» GOAL OF THE EXERCISE
Find the lines holding the string "Yapılır" in the data, then copy all of them.

=== INPUT DATA ===

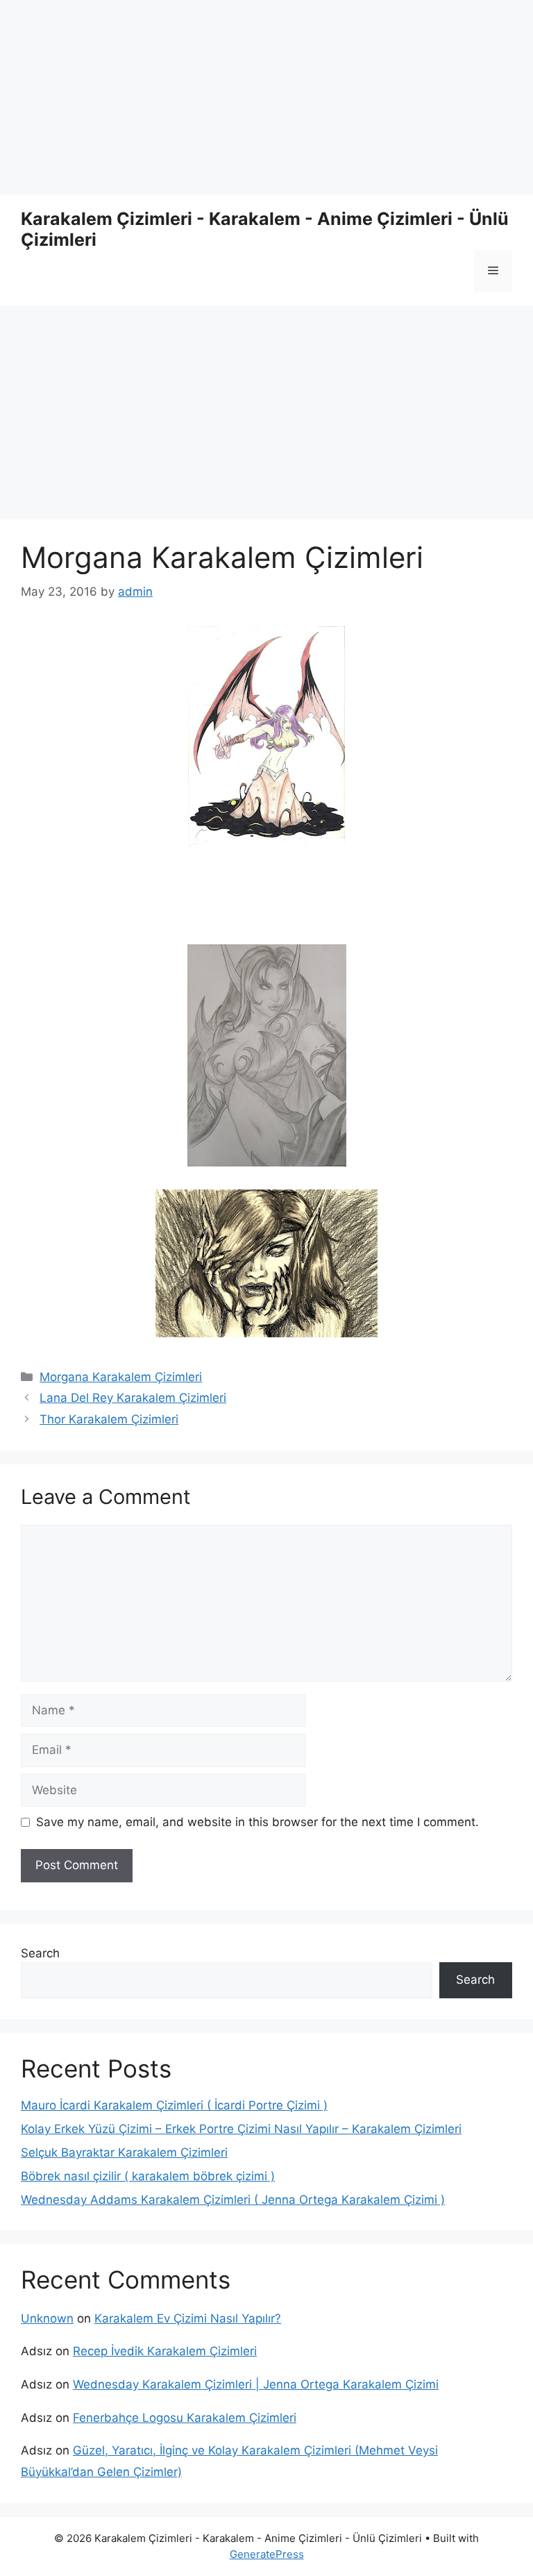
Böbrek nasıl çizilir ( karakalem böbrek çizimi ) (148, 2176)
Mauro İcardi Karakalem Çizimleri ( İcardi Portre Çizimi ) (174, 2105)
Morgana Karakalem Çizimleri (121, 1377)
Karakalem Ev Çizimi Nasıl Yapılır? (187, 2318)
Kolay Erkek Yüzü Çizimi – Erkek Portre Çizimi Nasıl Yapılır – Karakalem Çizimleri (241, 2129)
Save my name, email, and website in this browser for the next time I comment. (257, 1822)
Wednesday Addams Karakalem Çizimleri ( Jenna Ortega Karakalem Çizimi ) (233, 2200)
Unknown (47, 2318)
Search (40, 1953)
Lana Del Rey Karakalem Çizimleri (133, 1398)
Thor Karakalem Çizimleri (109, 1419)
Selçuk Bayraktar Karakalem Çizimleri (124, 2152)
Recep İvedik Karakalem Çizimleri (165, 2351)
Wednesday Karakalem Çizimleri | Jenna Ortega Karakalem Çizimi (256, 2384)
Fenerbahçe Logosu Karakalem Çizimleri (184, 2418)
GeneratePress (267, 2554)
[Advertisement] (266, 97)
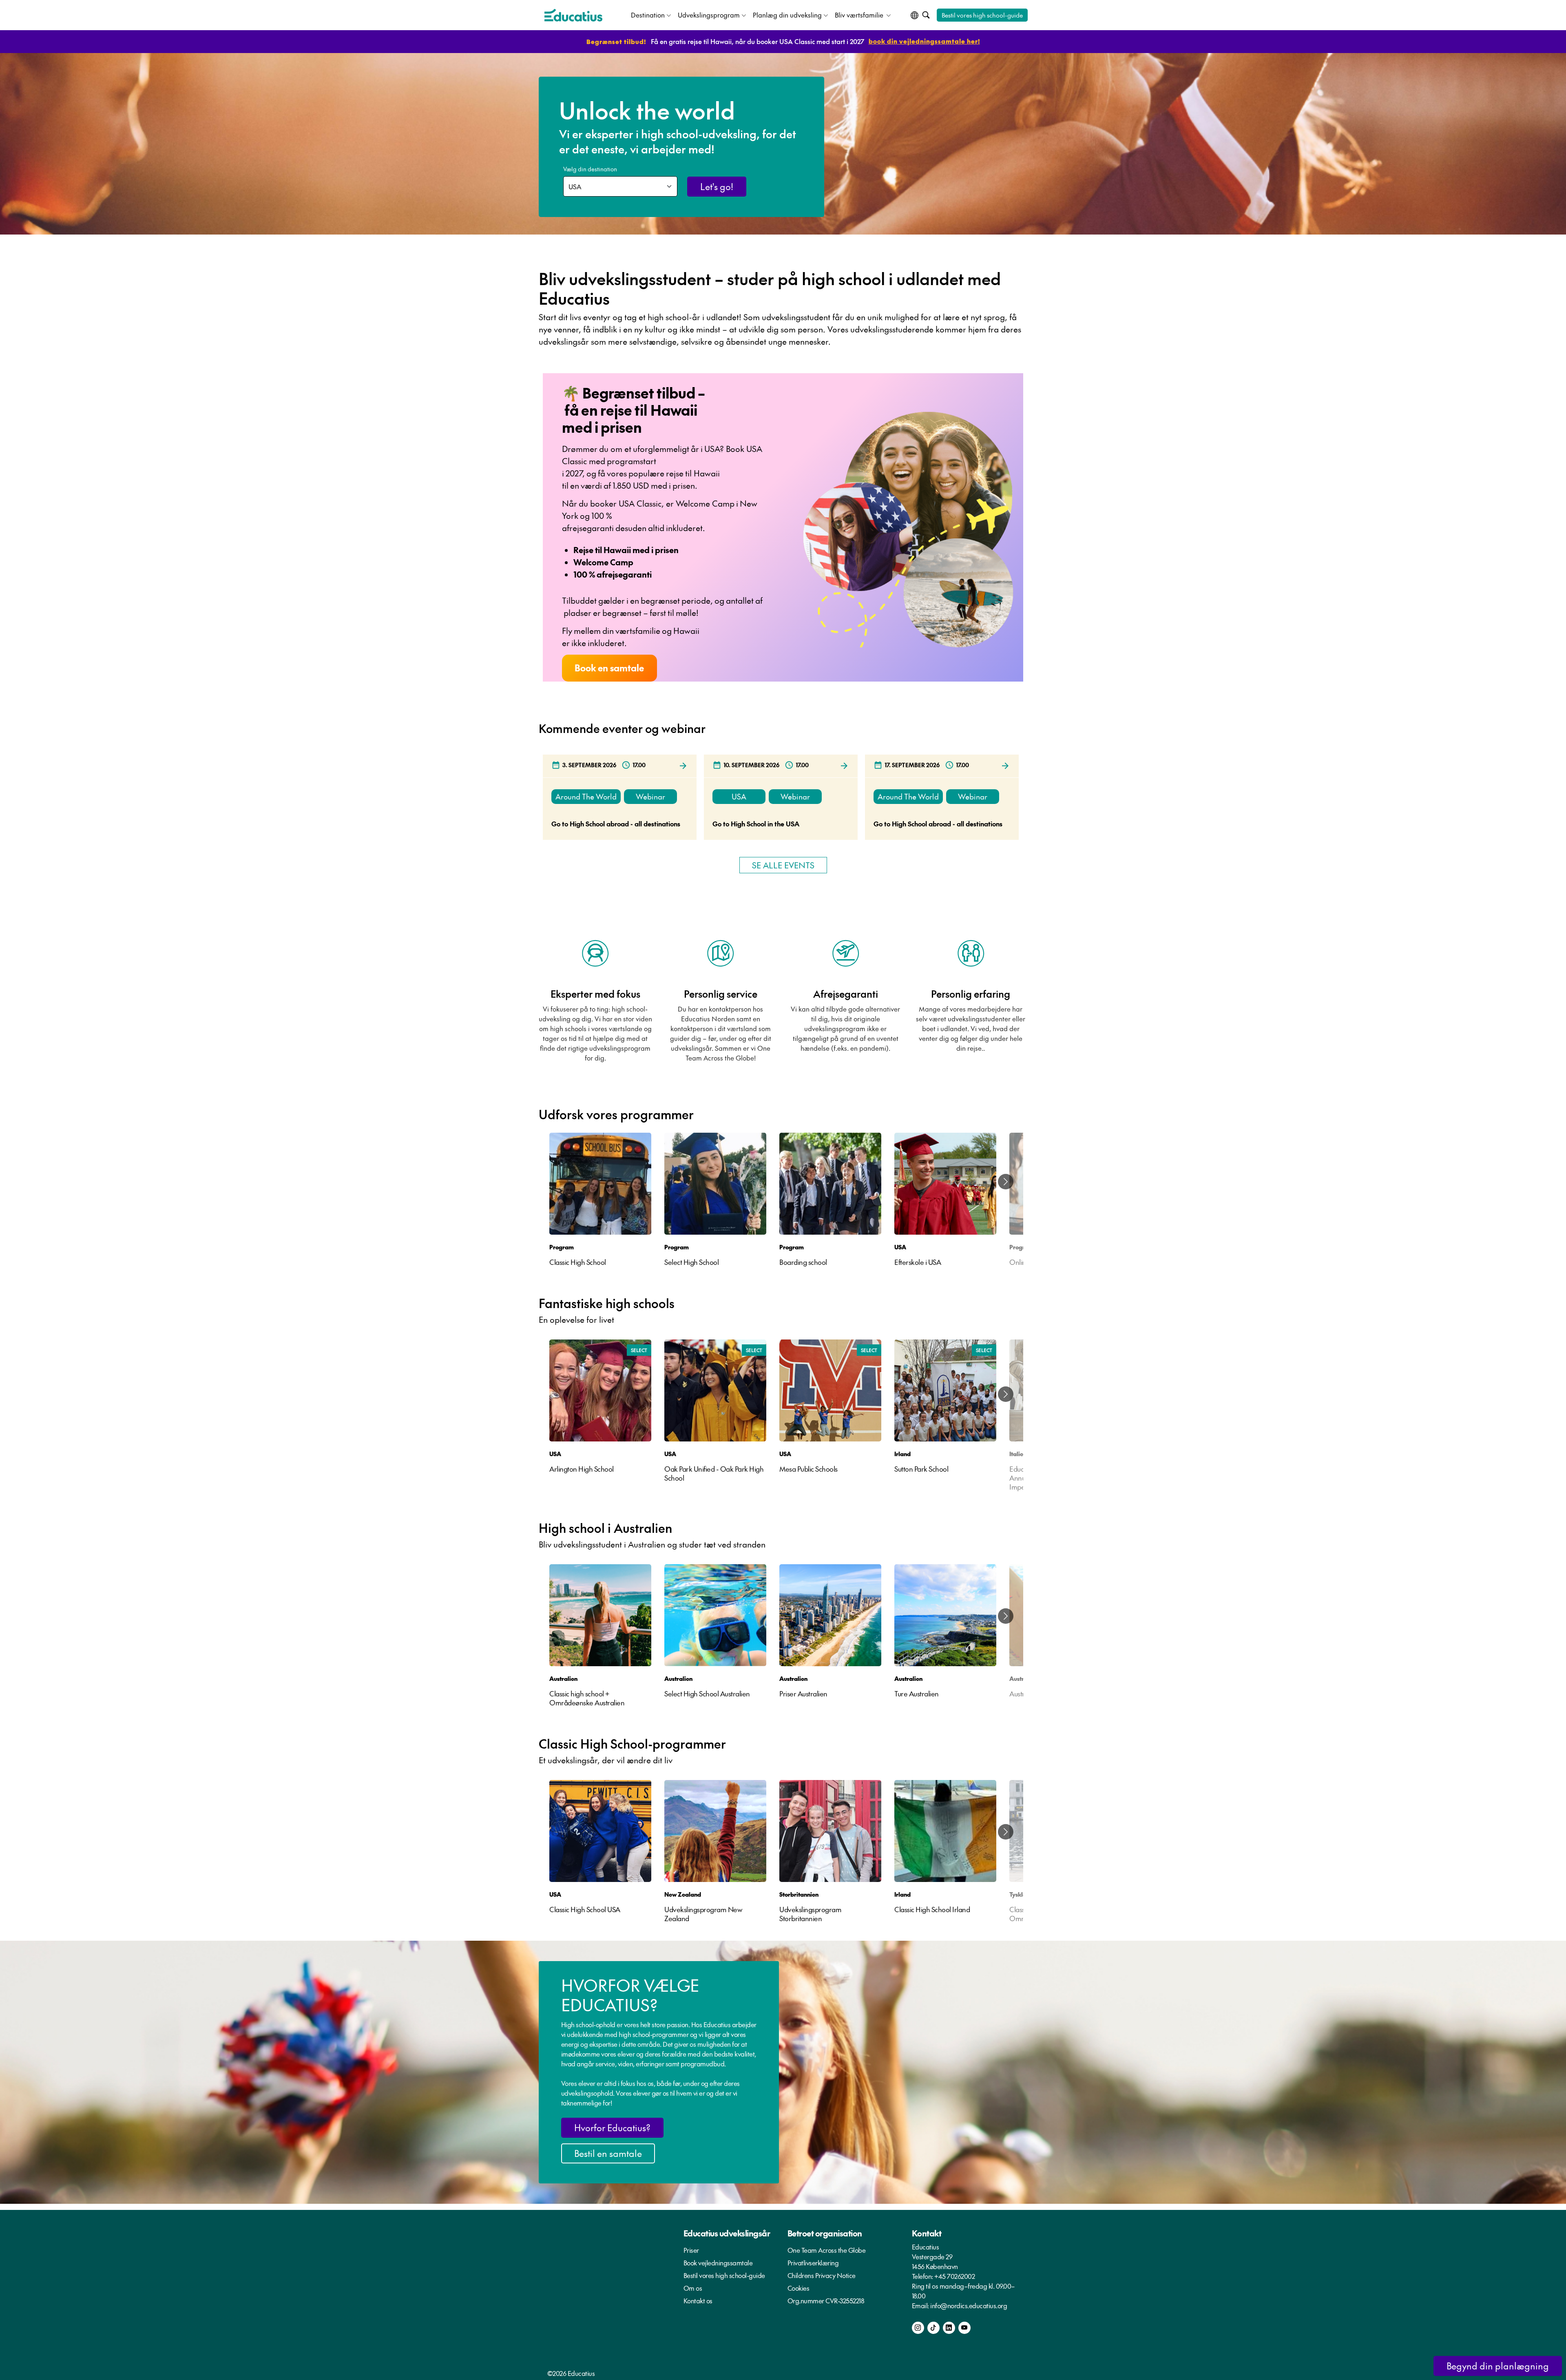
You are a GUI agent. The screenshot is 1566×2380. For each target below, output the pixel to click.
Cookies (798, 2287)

===

» ANSWER FOR THIS EXERCISE
Karakalem Ev Çizimi Nasıl Yapılır? (187, 2318)
Kolay Erkek Yüzü Çizimi – Erkek Portre Çizimi Nasıl Yapılır – Karakalem Çizimleri (241, 2129)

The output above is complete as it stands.